• Given exercise
Count the lines in the items below that contain the string "This" with matching case, and give only that number.

[Items for locating displayed content]
---------------
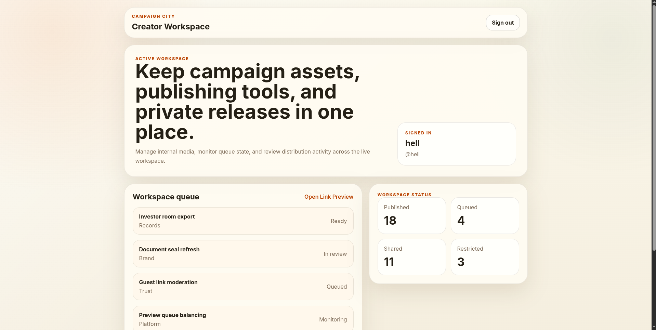Click the Ready status of Investor export
This screenshot has width=656, height=330.
pyautogui.click(x=339, y=221)
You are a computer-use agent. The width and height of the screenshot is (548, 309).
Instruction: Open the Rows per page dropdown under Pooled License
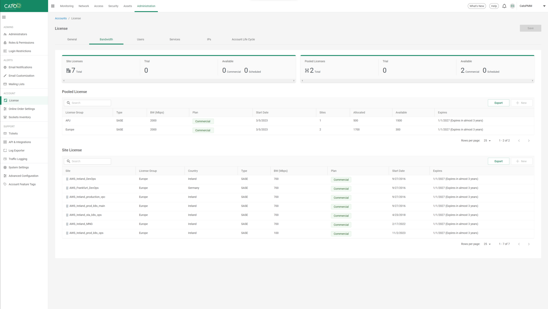[487, 140]
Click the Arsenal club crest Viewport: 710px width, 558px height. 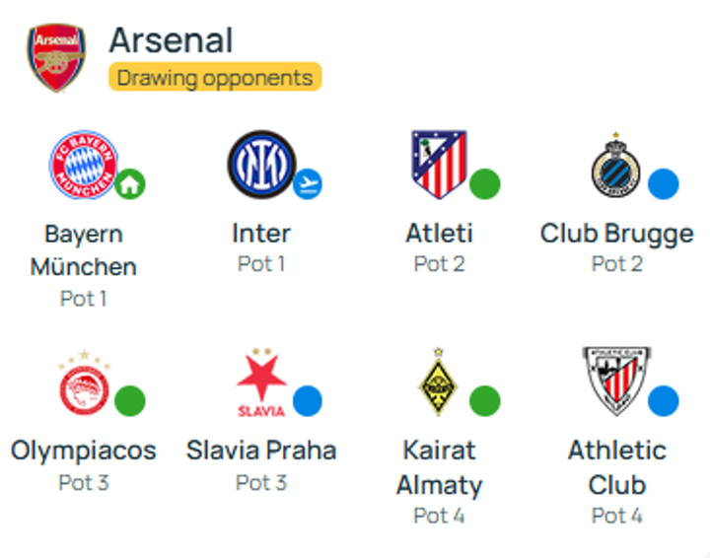pos(56,57)
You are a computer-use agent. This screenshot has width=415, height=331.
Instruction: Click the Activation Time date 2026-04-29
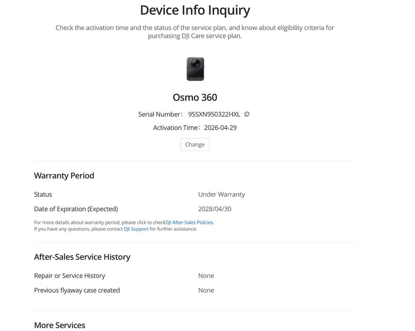coord(220,128)
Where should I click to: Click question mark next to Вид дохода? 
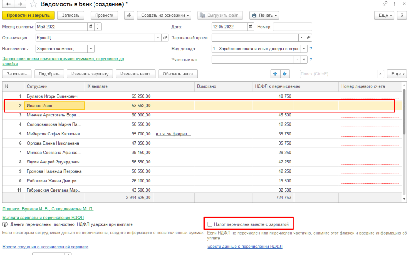[x=311, y=49]
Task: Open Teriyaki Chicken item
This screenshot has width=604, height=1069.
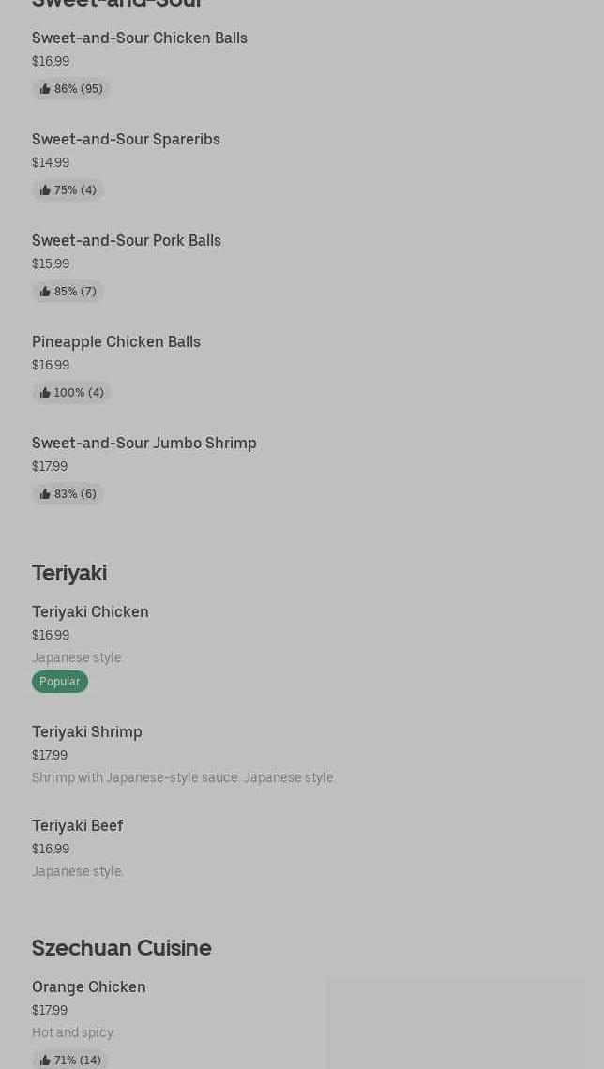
---------------
• Task result
3